SEC to vote on climate disclosures this week

Under SEC chair Gary Gensler's initial proposal, US-registered investors would be required to disclose their greenhouse gas emissions and 'material' climate-related risks upon registration and in their annual reports.

The SEC is set to vote on landmark climate-related disclosure requirements for US-registered public companies on Wednesday. While most private equity-owned companies would be exempt, the proposed rule is relevant for private fund managers: many PE and debt firms are listed in the US, such as Blackstone, Carlyle, Apollo, Ares, KKR and TPG; private debt funds are increasingly lending to public companies; and the new requirements will affect IPO-readiness for PE-backed companies.

This vote has been a long time coming: the first iteration of the rule was proposed by Gary Gensler, chair of the US’s Securities and Exchange Commission, in March 2022. The rule would introduce “consistent and clear reporting obligations for issuers”, Gensler said in the initial proposal.

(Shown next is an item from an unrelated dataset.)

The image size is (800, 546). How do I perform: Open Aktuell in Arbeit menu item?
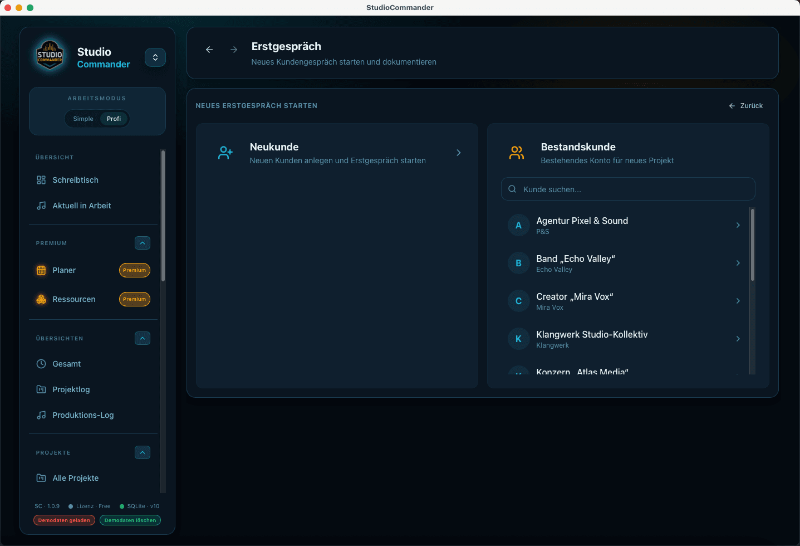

Under Gensler’s initial proposal, companies would be required (upon registration with the SEC and in their annual reports) to disclose their Scopes 1 and 2 greenhouse gas emissions, material climate-related risks and processes to manage these risks. Companies must also disclose Scope 3 upstream and downstream emissions if they have set GHG emissions reductions targets that include Scope 3, or if Scope 3 emissions are material to the business.

The proposal defines material risks as physical and transition risks that “have affected or are likely to affect the registrant’s strategy, business model and outlook”. Disclosures must cover the impact of physical and transition risks “on the line items of a registrant’s consolidated financial statements, as well as on the financial estimates and assumptions used in the financial statements”.

The latest version of the proposal will be heard on Wednesday, New Private Markets understands. We will bring you a deeper dive of the rule, including analysis from legal experts on how this affects private fund managers, later this week.